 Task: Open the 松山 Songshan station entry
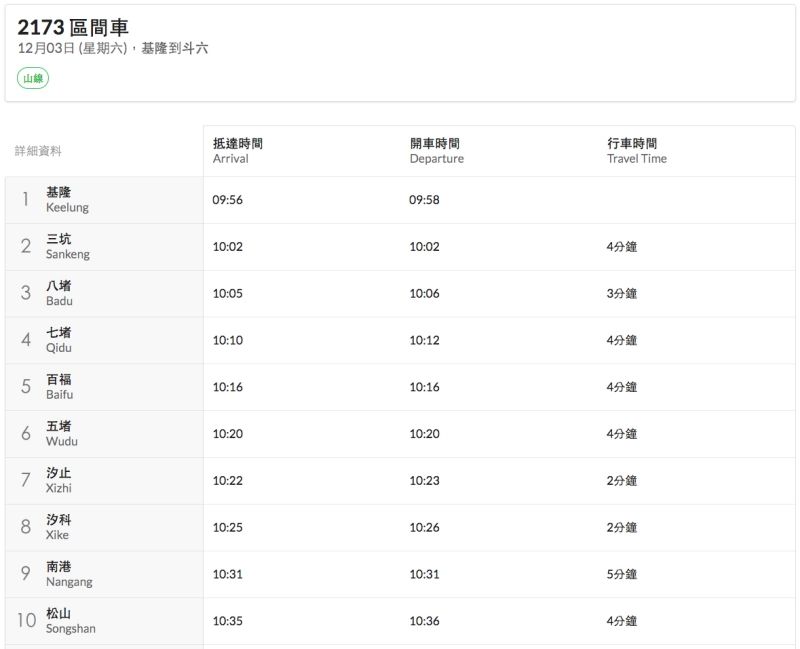70,621
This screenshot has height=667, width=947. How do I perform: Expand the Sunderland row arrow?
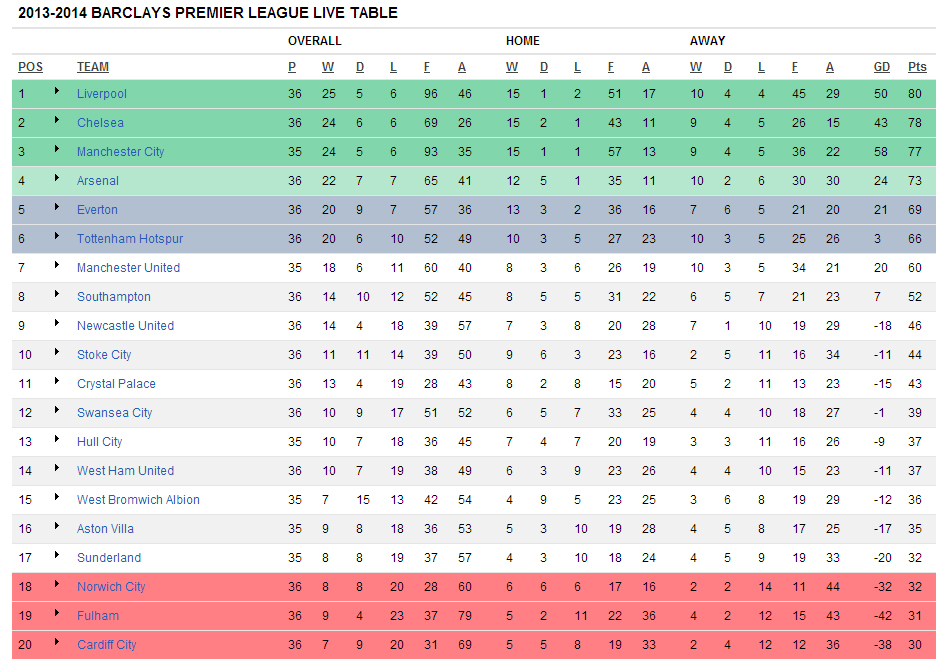coord(57,557)
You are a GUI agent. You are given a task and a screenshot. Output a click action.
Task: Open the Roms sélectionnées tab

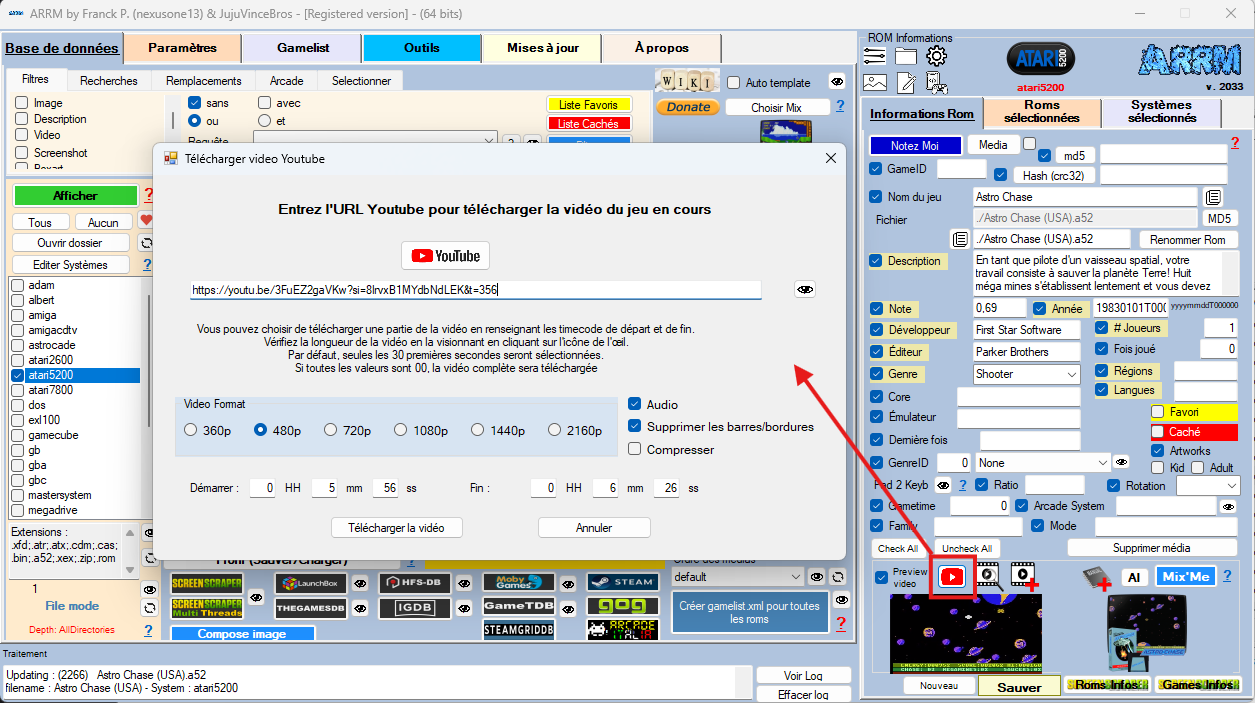pos(1041,111)
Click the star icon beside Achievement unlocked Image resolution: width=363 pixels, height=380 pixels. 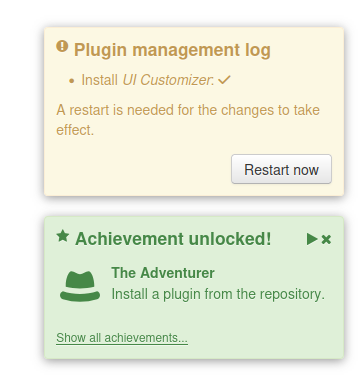click(63, 236)
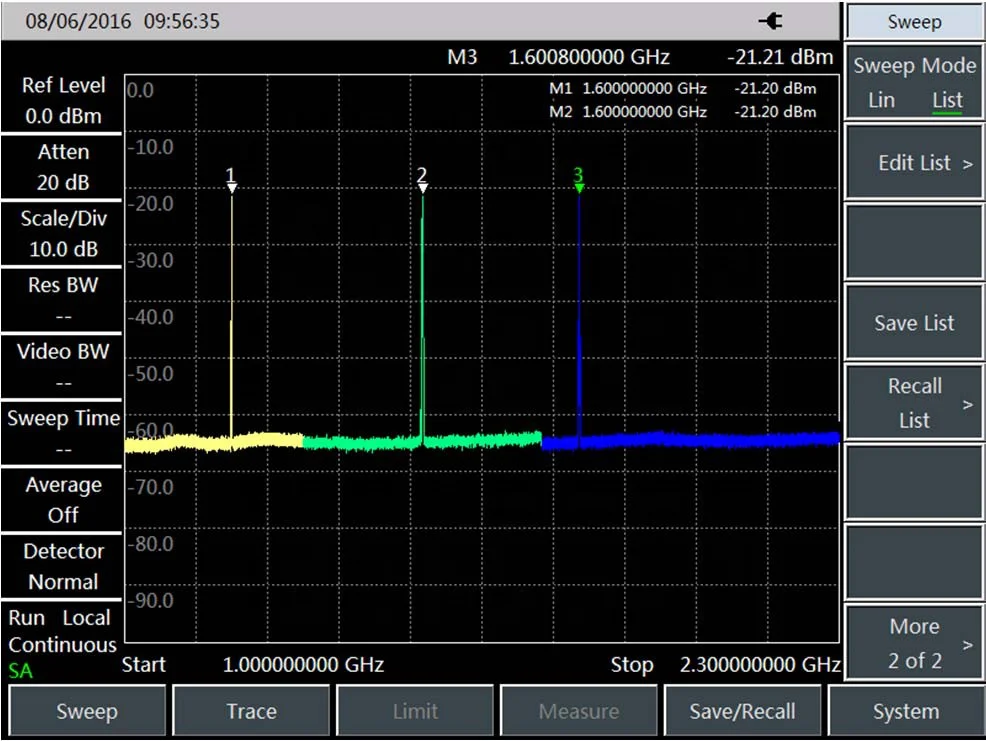Viewport: 986px width, 741px height.
Task: Click the bottom Sweep menu button
Action: click(86, 712)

──────────

(Task requirements) Without the pictures, copy the entries from their first line through the line containing "You are a GUI", and only those lines.

(Exercise solution)
 Task: Open the 松山 Songshan station entry
70,621
This screenshot has height=667, width=947. How do I perform: Expand the Sunderland row arrow?
coord(57,557)
You are a GUI agent. You are given a task and a screenshot. Output a click action.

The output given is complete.